The observation that the mutant phenotypes affect development of pairs of adjacent whorls already hints at combinatorial control, which researchers incorporated into a model of floral development called the ABC model. The model invokes three activities arbitrarily called A, B, and C. These activities represent the function of a protein or proteins that is hypothesized to be present in cells of each whorl as shown in Fig. 20.21. The A activity is present in whorls 1 and 2, B in whorls 2 and 3, and C in whorls 3 and 4. According to the ABC model, activity of A alone results in the formation of sepals, A and B together result in petals, B and C together result in stamens, and C alone results in carpels. Like any good hypothesis (Chapter 1), this one makes specific predictions. Mutants lacking A will have defects in whorls 1 and 2, mutants lacking B will have defects in whorls 2 and 3, and mutants lacking C will have defects in whorls 3 and 4.
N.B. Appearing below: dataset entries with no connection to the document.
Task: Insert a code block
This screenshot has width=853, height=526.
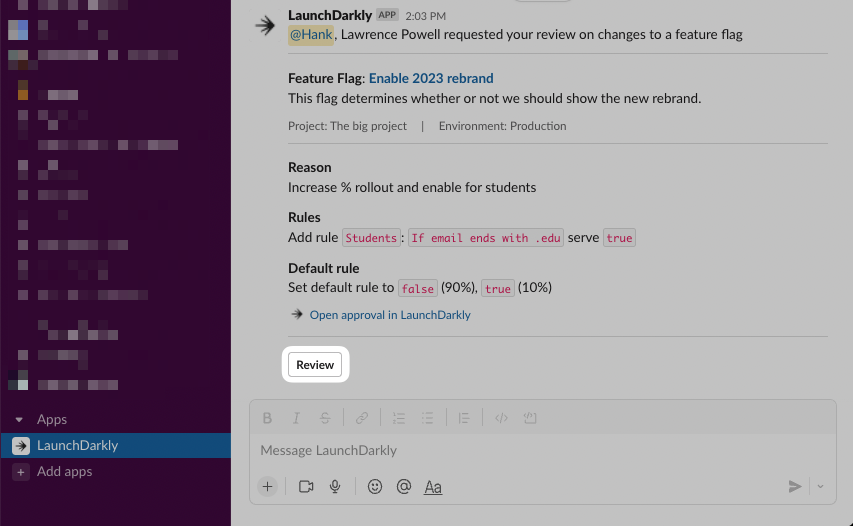Action: pyautogui.click(x=531, y=418)
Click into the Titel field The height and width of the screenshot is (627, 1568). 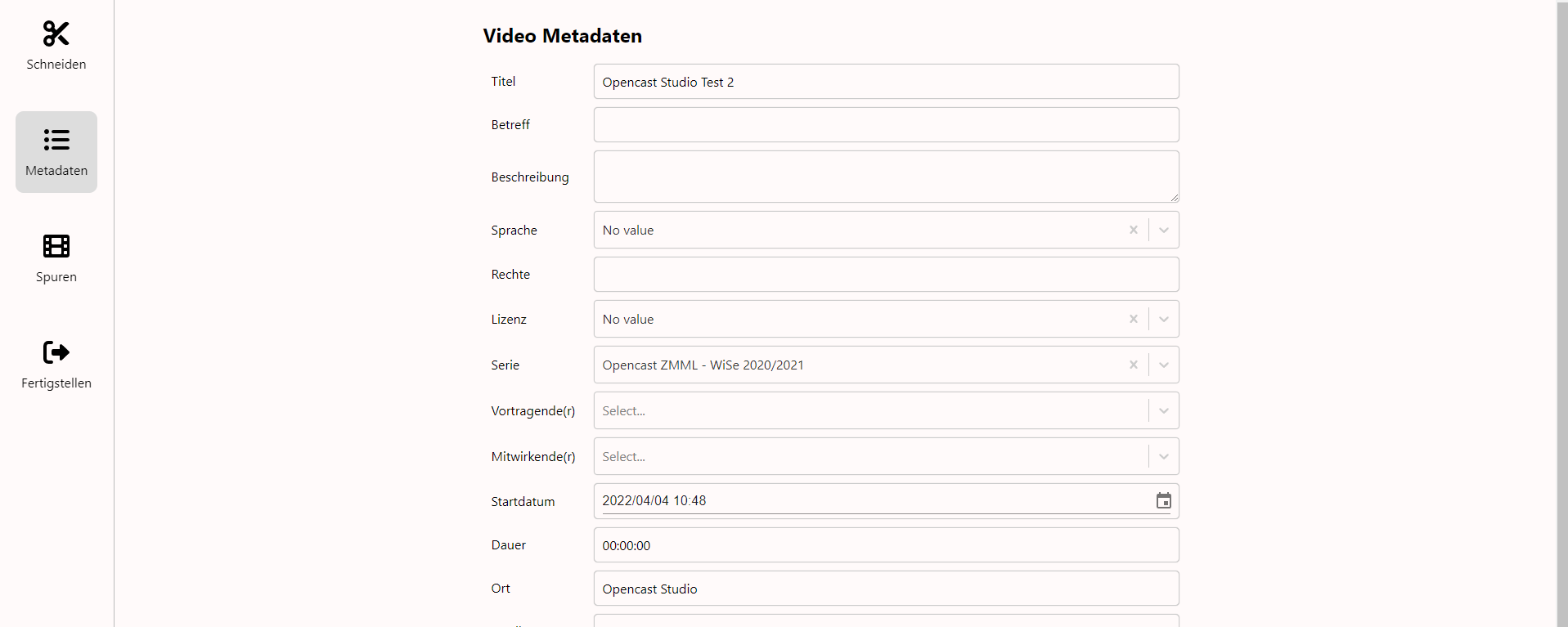click(x=885, y=82)
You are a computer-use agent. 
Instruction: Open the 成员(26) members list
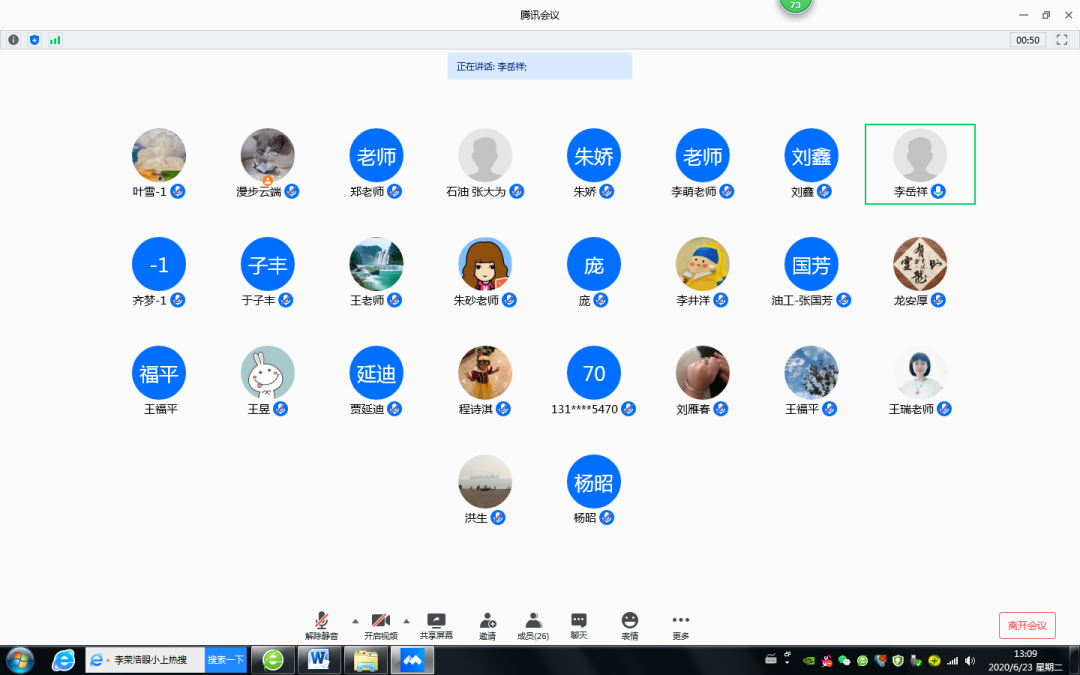[x=533, y=621]
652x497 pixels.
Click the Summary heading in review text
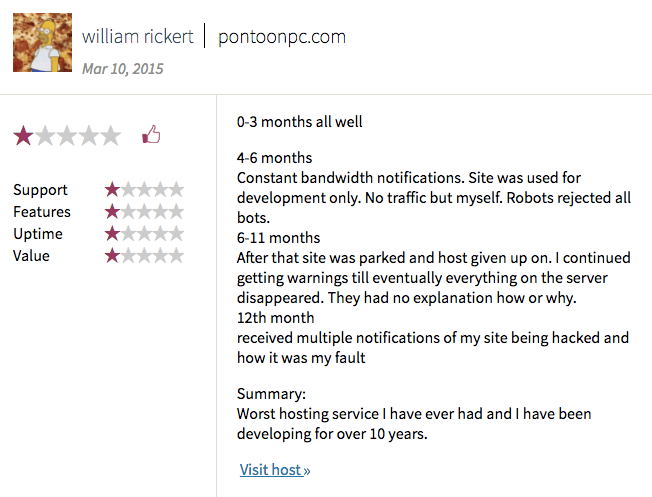271,394
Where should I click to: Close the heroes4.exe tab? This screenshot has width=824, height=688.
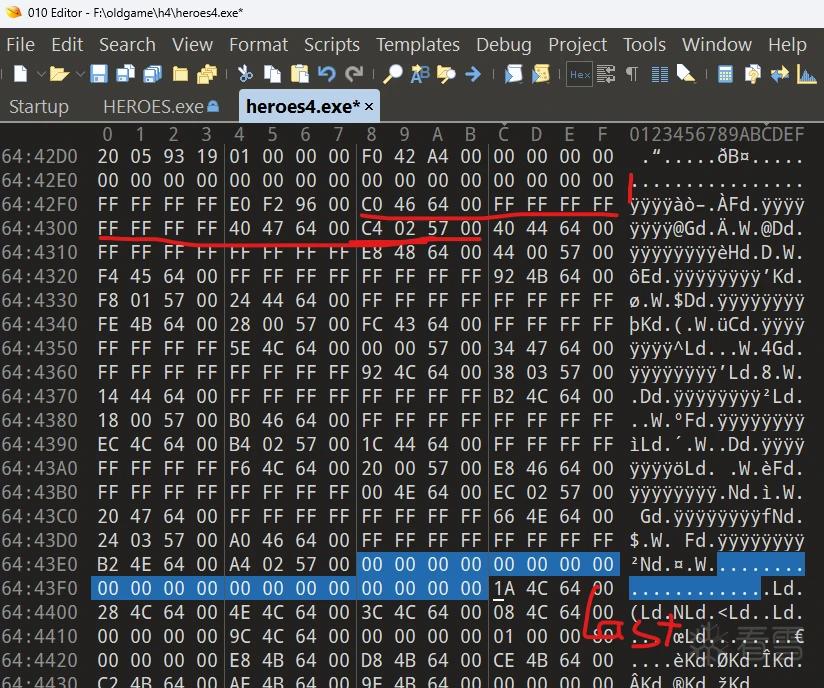click(369, 107)
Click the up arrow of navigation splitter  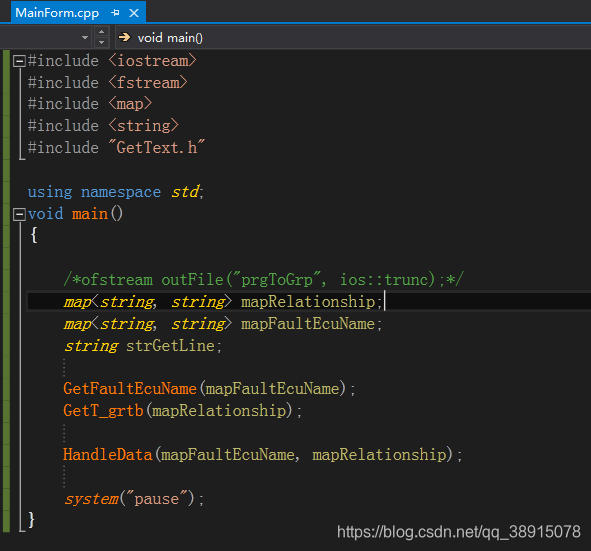(x=101, y=31)
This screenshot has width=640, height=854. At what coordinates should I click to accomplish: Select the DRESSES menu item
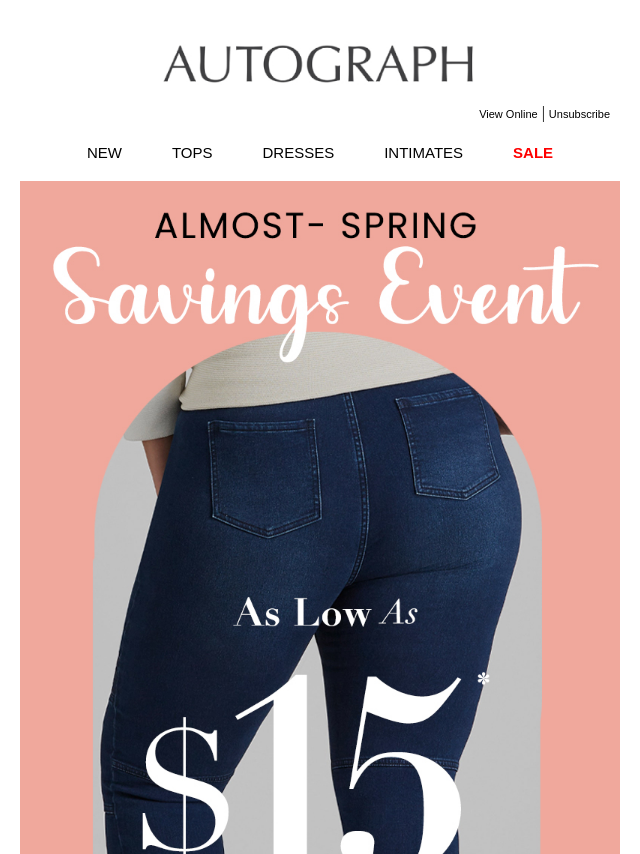tap(298, 153)
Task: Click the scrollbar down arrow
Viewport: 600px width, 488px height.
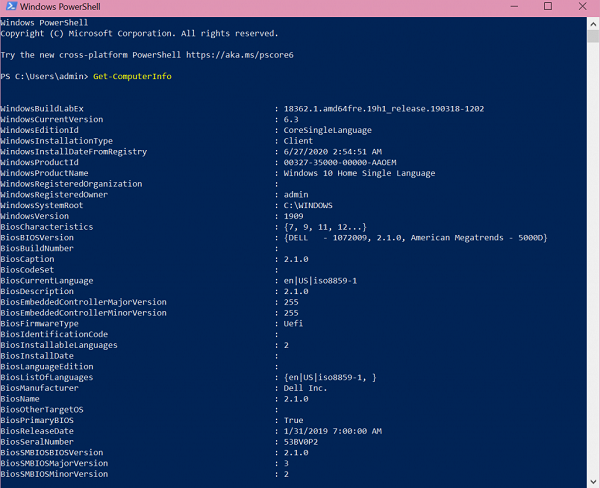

Matching these predictions with the mutants in Fig. 20.20 yields the following correspondence:

• The A activity is encoded by the gene APETALA-2.
• The B activity is encoded jointly by the genes APETALA-3 and PISTILLATA.
• The C activity is encoded by the gene AGAMOUS.

To account for the mutant phenotypes in Fig. 20.20, you need only to postulate that when A is absent, C is expressed in whorls 1 and 2 in addition to its normal expression in whorls 3 and 4; and when C is absent, A expression expands into whorls 3 and 4 in addition to its normal expression in whorls 1 and 2. The domains of expression expand in this way because, in addition to its role in activating certain downstream genes, the product of APETALA-2 represses the expression of AGAMOUS in whorls 1 and 2. As a result, AGAMOUS is normally not expressed in whorls 1 and 2. Similarly, in addition to its role in activating other genes, the product of AGAMOUS represses the expression of APETALA-2 in whorls 3 and 4, so APETALA-2 is normally not expressed in whorls 3 and 4.

The identification of the products of these genes demonstrates combinatorial control and explains the mutant phenotypes. All of the genes encode transcription factors, which are called AP2, AP3, PI, and AG, corresponding to the four genes. The transcription factors bind to cis-regulatory elements of genes that encode proteins necessary for each whorl’s development, similar to what we saw earlier for Pax6 and eye development. AP3 and PI are both necessary for the B activity because the proteins form a heterodimer, a protein made up of two different subunits.

Although other transcription factors associated with activities D and E that also contribute to flower development were discovered later, the original ABC model is still valid and serves as an elegant example of combinatorial control. As in the case of the Pax6 gene in the development of animals’ eyes, evolution of the cis-regulatory sequences in downstream genes has resulted in a wide variety of floral morphologies in different plant lineages, some of which are shown in Fig. 20.22.

Figure 20.22: Floral diversity. (a) Colorado blue columbine (Aquilegia coaerulea); (b) slipper orchid (Paphiopedilum holdenii); (c) ginger flower (Smithatris supraneanae); (d) garden rose (hybrid).